Along with millions of others, a young railfan pays his respects and bids farewell to Dwight David Eisenhower.
Words and Photographs by Gary Dolzall
Dwight David Eisenhower: Thirty-Fourth President of the United States, first Supreme Commander of NATO, U.S. Army Chief of Staff, Supreme Commander of the Allied Expeditionary Force. And to an admiring world, simply “Ike.”
Dwight Eisenhower was born in Denison, Texas, on October 14, 1890, the son of a Missouri-Kansas-Texas (Katy) Railroad mechanical department employee. Born near the Katy’s tracks, Ike once said the railroad engineer was his boyhood idol. But history and fate, of course, had much grander plans for this extraordinary man.
Eisenhower’s remarkable life closed on March 28, 1969, when his troublesome heart finally could endure no longer. He was 78. Ike had left specific instructions for his funeral and burial, including the use of a standard $80 G.I. issue casket which was to be transported, in a common baggage car aboard a funeral train, for his burial at his boyhood home of Abilene, Kansas.
Following services in Washington, D.C., Eisenhower’s funeral train was scheduled to depart the nation’s Capital at 6 p.m. on March 31 for a 35-hour, 1,389-mile solemn journey across eight states. In a nod to Ike’s desire for simplicity and, perhaps, recalling the trackside tragedy that had attended the funeral train of Senator Robert F. Kennedy the prior year, the family requested that the schedule and route of the train not to be made public and that no stops (other than for servicing) be scheduled.
But the love of Dwight Eisenhower by America would not be so easily denied.
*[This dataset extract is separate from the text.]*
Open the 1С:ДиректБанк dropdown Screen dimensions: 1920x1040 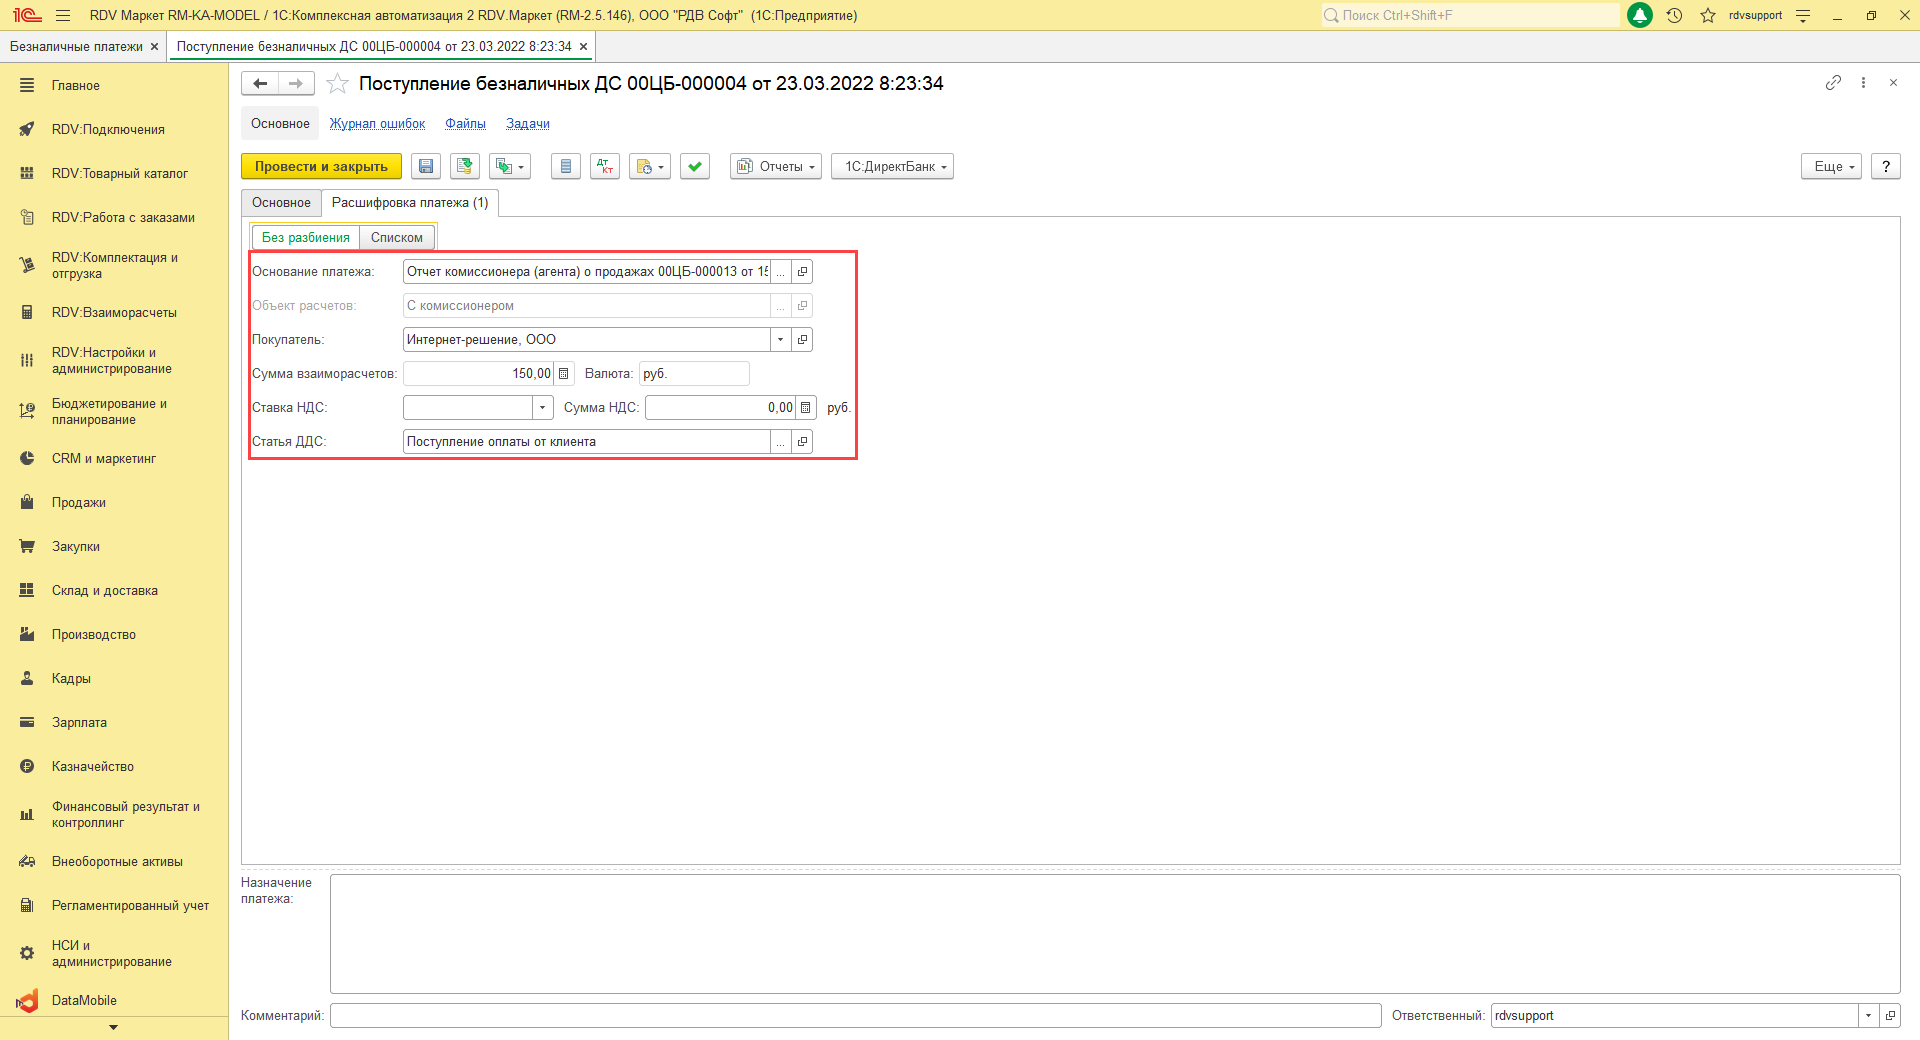(892, 167)
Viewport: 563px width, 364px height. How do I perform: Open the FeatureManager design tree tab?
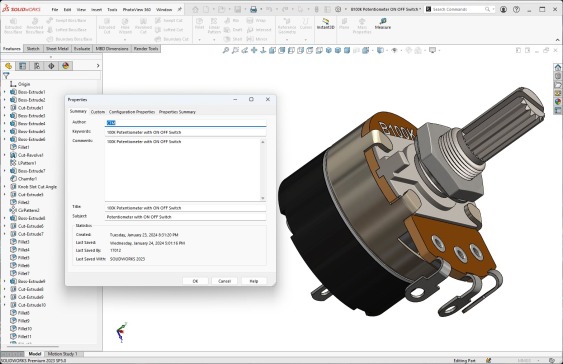(x=8, y=66)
Quickly, word of the train’s route and approximate schedule made its way from person to person, town to town, state to state. By the time the funeral train reached Charlottesville, Virginia, only three hours after its departure, 3,000 people awaited at trackside. And such would be the case in community after community, as anywhere from hundreds to thousands stood trackside to pay their respects.
In 1969 I was in my early teens growing up in southern Indiana, already with a love for both history and railroading. A look at my railroad atlas suggested the funeral train might well be making its way west via Baltimore & Ohio’s line to St. Louis, which passed through Mitchell, Indiana, 33 miles south of my home. At Mitchell, the B&O crossed my beloved Monon Railroad and I had made friends with the Monon agent at Mitchell. Thus, a phone call to the Monon depot confirmed that the funeral train would indeed pass through Mitchell in the early afternoon of April 1. And so, with my father in our Mercury station wagon, the trip was made to Mitchell that somber, gray day. As in towns across America, word had been passed and scores of citizens assembled trackside at the B&O station to await the train.
In mid-afternoon, an oscillating headlight appeared to the east and shortly, a pilot train, led by Chesapeake & Ohio E8 4026, eased past Mitchell’s stone depot, alerting us that the funeral train was approaching. Minutes later, as the sky brightened a bit and with a trio of B&O E8s on the point, the ten-car Eisenhower funeral train arrived as all those waiting at trackside stood in hushed respect. As the train slowly passed, all eyes, many tear-filled, turned toward C&O baggage car 314, draped in black bunting and affixed with an American flag.
Following its passage through Mitchell, the train journeyed into the night, where no matter what the hour, thousands awaited it. The Eisenhower funeral train would reach Abilene at 6:56 a.m. on April 2, having made its way from Washington, D.C., to Kansas via the Chesapeake & Ohio, Baltimore & Ohio, Norfolk & Western, and Union Pacific railroads. In Abilene, upwards of 100,000 people came to pay homage. The great soldier and statesman had come home. – Gary Dolzall
The arrival of the pilot train, with Chesapeake & Ohio E8 4026 in the lead, alerted all those who were waiting trackside at Michell, Indiana, on the afternoon of April 1, 1969, that the funeral train of Dwight David Eisenhower was soon to follow.
In a scene that occurred in hundreds of cities and towns across eight states and during a journey of 1,389 miles, scores of citizens stand hushed along the platform of Mitchell’s B&O station to pay their respects as the funeral train of “Ike” slowly passes.
As the funeral train rolled past, all eyes turned toward C&O baggage car 314, draped in black bunting and affixed with an American flag. The baggage car is today preserved at the B&O Museum in Baltimore, Maryland. Dwight David Eisenhower’s extraordinary life had many connections to railroading, and it was by his choice that his final trip home was on the rails.